Let $X⊂R^2$ be a set satisfying the following properties:
(i) If $(x_1,y_1)$ and $(x_2,y_2)$ are any two distinct elements in X, then either, $x_1>x_2$ and $y_1>y_2$ or, $x_1<x_2$ and $y_1<y_2$
(ii) There are two elements $(a_1,b_1)$ and $(a_2,b_2)$ in $X$ such that for any $(x,y)\in X$, $a_1≤x\leq a_2$ and $b_1≤y≤b_2$
(iii) If $(x_1,y_1)$ and $(x_2,y_2)$ are two elements of $X$, then for all $λ∈[0,1],\space (λx_1+(1−λ)x_2,λy_1+(1−λ)y_2)∈X$
Show that if $(x,y)∈X$, then for some $λ\in [0,1],\space x=λa_1+(1−λ)a_2,\space y=λb_1+(1−λ)b_2$
This question is the same as the one I am asking here but I think that my approach is different from the one given there and I want to verify my approach.
My Approach:
From observation $(i)$, it can be said that $x_1-x_2$ and $y_1-y_2$ will always be of same sign. Hence the slope of line passing through points $(x_1,y_1)$ and $(x_2,y_2)$ will be positive.

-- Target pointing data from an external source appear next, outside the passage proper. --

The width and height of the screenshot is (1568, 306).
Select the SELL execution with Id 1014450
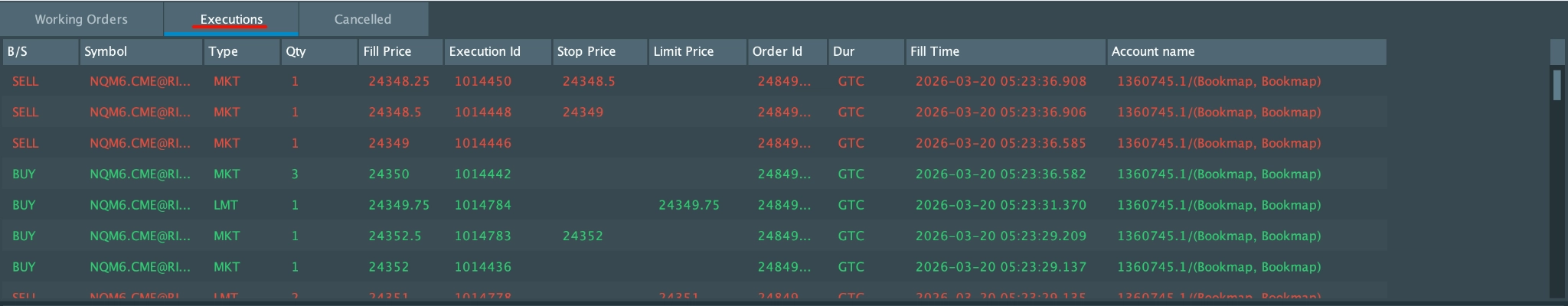[x=482, y=81]
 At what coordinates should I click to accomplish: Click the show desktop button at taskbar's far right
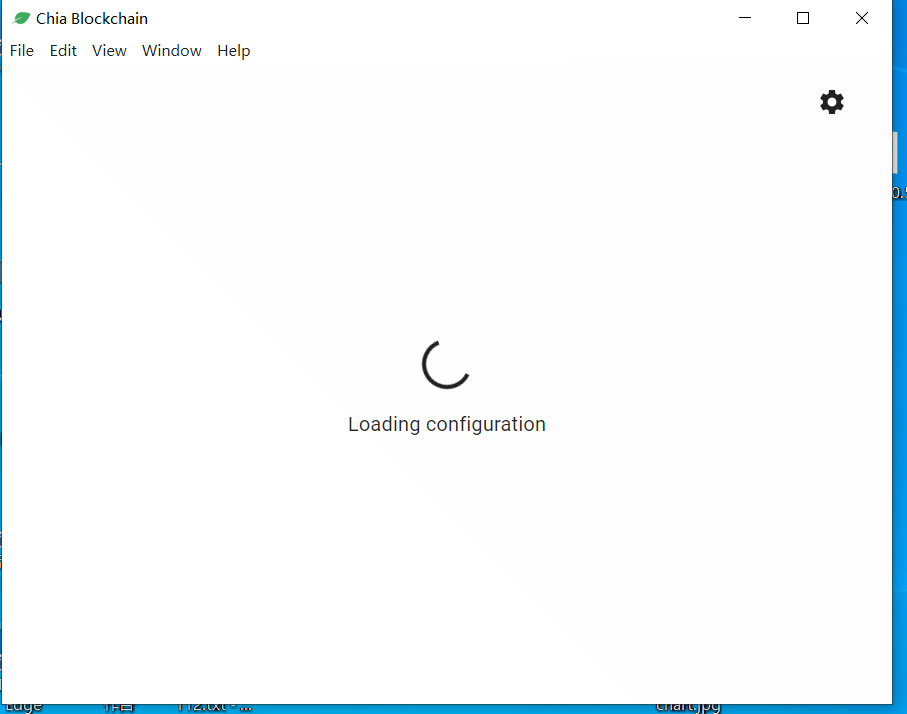pyautogui.click(x=903, y=708)
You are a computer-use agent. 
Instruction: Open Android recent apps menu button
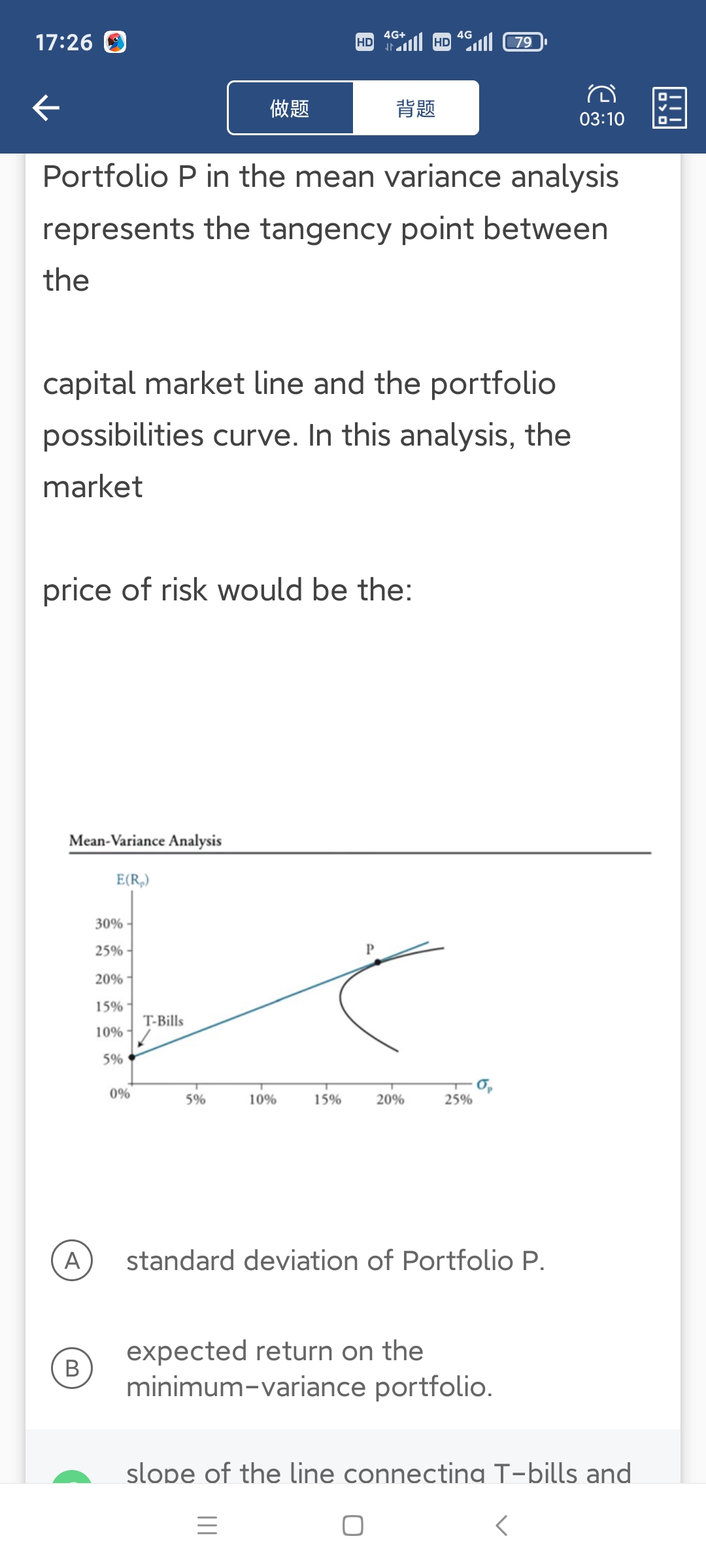tap(207, 1526)
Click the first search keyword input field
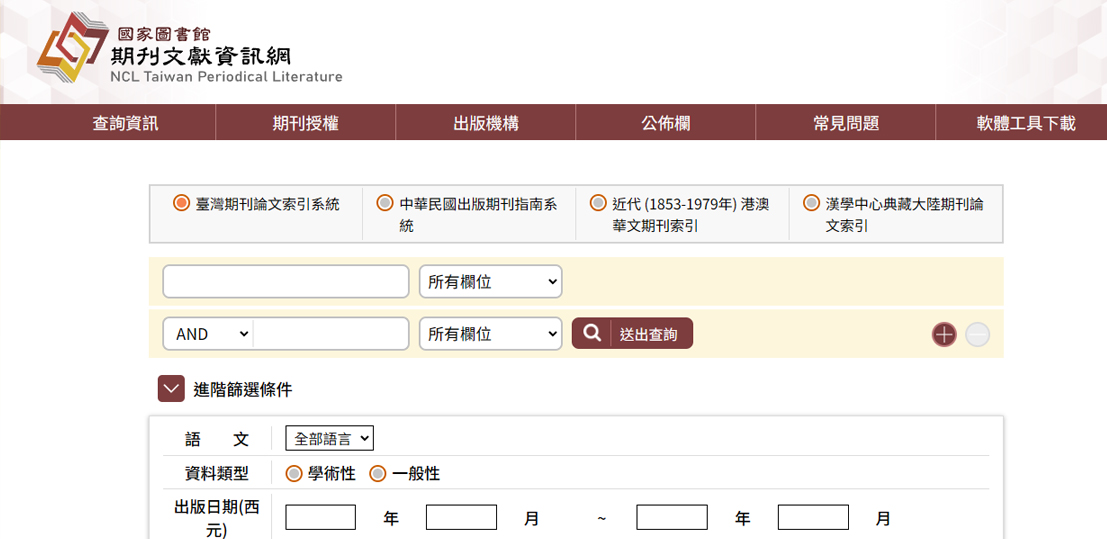 pyautogui.click(x=286, y=282)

From observation $(ii)$, which says that if $(x,y)\in X$, then $a_1\leq x\leq a_2$ and $b_1\leq y\leq b_2$, it can be inferred that the subset $S$ denotes a rectangle in $R^2$ with vertices $(a_i,b_i),\space i,j=1$ or $2$. (suppose this)
From observation $(iii)$, the point can be written as $(\lambda(x_1-x_2)+x_2,\space \lambda(y_1-y_2)+y_2)$. It can be observed that this point satisfies the equation $y-y_2=\dfrac{y_1-y_2}{x_1-x_2}(x-x_2)$. Thus any such point will lie on the line joining $(x_1,y_1)$ and $(x_2,y_2)$. Also since $\lambda\in [0,1],\space x_2\leq (\lambda(x_1-x_2)+x_2)\leq x_1$ and $y_2\leq (\lambda(y_1-y_2)+y_2)\leq y_1$ (assuming $x_1>x_2$ and $y_1>y_2$). Thus this point will always lie on line segment joining the points $(x_1,y_1)$ and $(x_2,y_2)$.

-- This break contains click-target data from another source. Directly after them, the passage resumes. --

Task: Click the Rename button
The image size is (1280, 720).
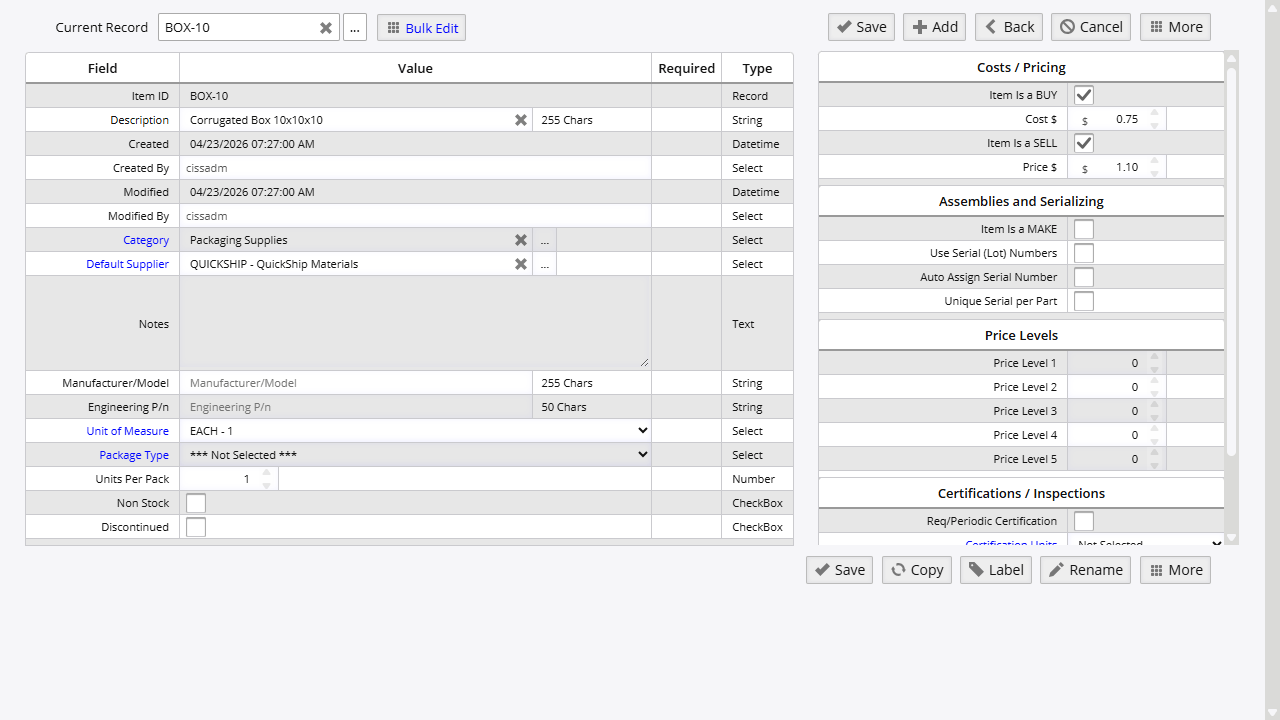Action: click(x=1085, y=569)
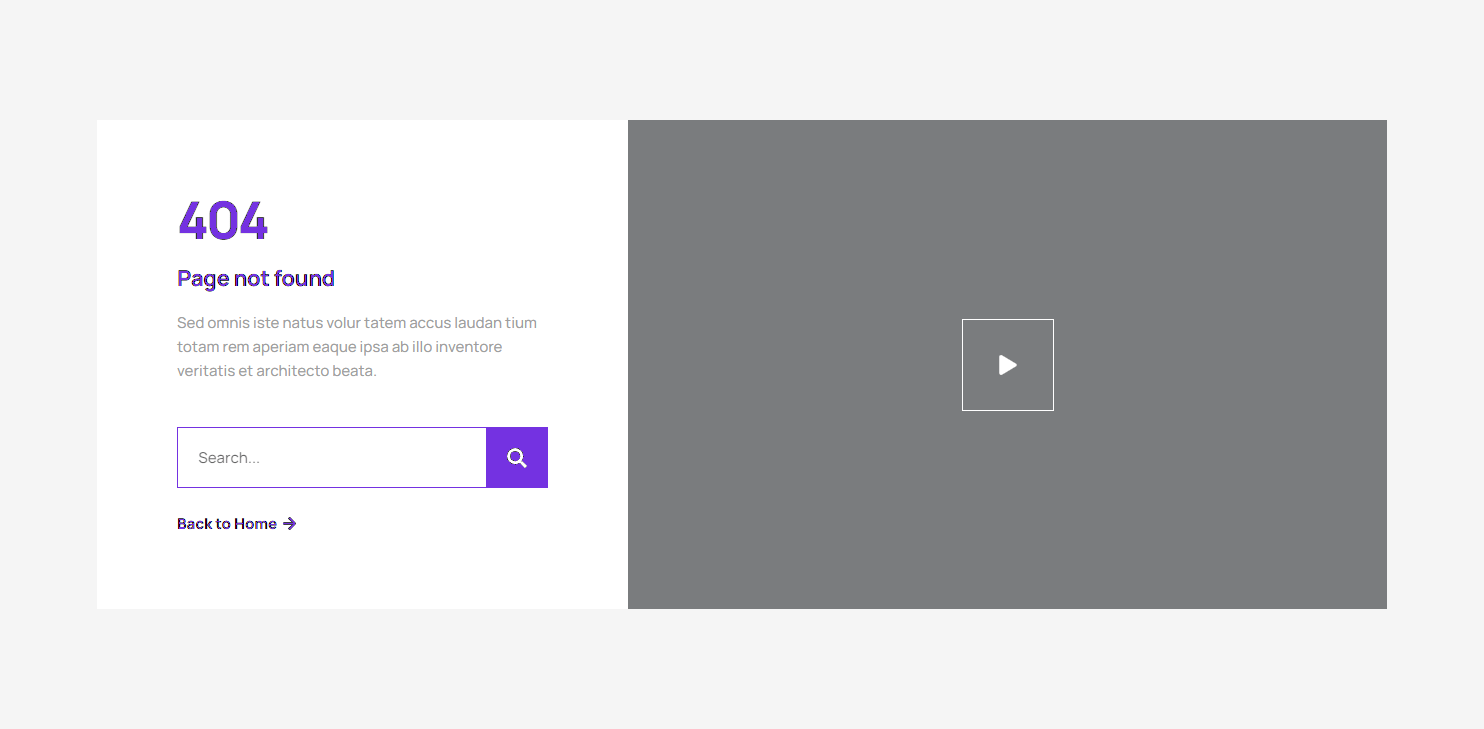The width and height of the screenshot is (1484, 729).
Task: Click the gray video placeholder area
Action: point(800,500)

Using these observations, we can say that $(\lambda(a_1-a_2)+a_2,\lambda(b_1-b_2)+b_2)$ or $(λa_1+(1−λ)a_2,λb_1+(1−λ)b_2)$ will lie on line segment joining $(a_1,b_1)$ and $(a_2,b_2)$.
Since the given line segment lies completely in $X$, there must be some point $(x,y)\in X$ which corresponds to the given point.
After writing this complete solution, I have now observed that I have done the opposite of what was asked, but I feel that this approach of connecting this question to coordinate geometry must yield something good. So please offer suggestions to improve this solution but using the same approach.
THANKS
Best Answer
Condition (ii) and (iii) implies that the line connecting $(a_1,b_1)$ and $(a_2,b_2)$ is in $X$. To prove that this line is the whole of $X$ you need to show that any point outside of this line would give a contradiction to Condition (i). To do this note that any point $(x,y)$ inside the rectangle defined by Condition (ii) can be written on the form $x = a_1\lambda_1 + (1-\lambda_1)a_2$ and $y = b_1\lambda_2 + (1-\lambda_2)b_2$ for some $\lambda_1,\lambda_2\in [0,1]$ and the problems asks you to prove that $\lambda_1 \equiv \lambda_2$. Compare the point $(x,y)$ to the point $(x^*,y^*)$ defined the same way as above but with $\lambda = \frac{\lambda_1+\lambda_2}{2}$ for both coordinates and check Condition (i).
You can also do this purely geometrically: given a point outside the line draw a normal vector from the line to the point and consider the components of this vector. Can both have the same sign? For this its useful to note that the vector from $(a_1,b_1)$ to the point on the line (which has positive components) dotted with the normal vector has to be zero.